Reproduce the rows below verbatim. Start at the line that contains "The width and height of the screenshot is (1024, 549)." and continue through the last row.

Item position entries
-*-*-

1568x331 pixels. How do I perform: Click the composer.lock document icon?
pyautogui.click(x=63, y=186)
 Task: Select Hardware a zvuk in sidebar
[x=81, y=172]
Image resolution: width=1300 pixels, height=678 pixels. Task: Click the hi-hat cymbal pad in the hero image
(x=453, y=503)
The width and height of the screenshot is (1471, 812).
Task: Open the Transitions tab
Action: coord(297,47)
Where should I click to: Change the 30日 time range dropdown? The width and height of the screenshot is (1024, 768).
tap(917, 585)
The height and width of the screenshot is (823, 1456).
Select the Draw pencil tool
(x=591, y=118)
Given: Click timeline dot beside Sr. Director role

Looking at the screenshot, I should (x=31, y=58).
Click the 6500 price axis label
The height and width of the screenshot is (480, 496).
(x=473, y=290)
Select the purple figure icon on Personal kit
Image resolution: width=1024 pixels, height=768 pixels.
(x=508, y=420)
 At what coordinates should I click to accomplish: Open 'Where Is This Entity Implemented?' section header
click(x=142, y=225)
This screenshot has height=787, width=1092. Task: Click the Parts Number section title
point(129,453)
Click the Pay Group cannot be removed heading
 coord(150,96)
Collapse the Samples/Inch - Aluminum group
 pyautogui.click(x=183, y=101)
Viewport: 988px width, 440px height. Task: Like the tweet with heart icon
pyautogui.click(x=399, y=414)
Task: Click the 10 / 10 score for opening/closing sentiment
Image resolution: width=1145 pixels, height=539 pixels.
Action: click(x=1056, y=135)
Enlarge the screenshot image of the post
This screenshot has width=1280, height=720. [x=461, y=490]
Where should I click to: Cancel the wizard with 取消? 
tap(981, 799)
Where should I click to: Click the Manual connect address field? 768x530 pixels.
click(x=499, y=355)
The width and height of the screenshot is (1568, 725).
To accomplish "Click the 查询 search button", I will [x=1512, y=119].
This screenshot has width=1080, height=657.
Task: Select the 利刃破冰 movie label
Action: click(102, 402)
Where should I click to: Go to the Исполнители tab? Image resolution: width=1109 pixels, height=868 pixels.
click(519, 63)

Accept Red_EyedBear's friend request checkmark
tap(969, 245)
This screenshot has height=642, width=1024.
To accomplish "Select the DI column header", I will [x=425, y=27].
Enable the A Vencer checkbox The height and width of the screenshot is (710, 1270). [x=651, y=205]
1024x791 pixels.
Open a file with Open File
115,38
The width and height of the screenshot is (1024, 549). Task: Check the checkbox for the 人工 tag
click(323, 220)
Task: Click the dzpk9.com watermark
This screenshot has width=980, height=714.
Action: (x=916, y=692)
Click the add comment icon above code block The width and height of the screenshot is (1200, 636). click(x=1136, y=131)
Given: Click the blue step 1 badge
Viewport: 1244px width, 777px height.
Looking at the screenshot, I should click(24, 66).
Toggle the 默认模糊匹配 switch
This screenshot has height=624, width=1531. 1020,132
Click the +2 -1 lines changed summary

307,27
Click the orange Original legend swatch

-*-*-

Full output:
The width and height of the screenshot is (1024, 549). Task: Check the checkbox for the 人工 tag
click(323, 220)
Task: Click the dzpk9.com watermark
This screenshot has width=980, height=714.
Action: (x=916, y=692)
Click the add comment icon above code block The width and height of the screenshot is (1200, 636). click(x=1136, y=131)
Given: Click the blue step 1 badge
Viewport: 1244px width, 777px height.
Looking at the screenshot, I should click(24, 66).
Toggle the 默认模糊匹配 switch
This screenshot has height=624, width=1531. 1020,132
Click the +2 -1 lines changed summary

307,27
Click the orange Original legend swatch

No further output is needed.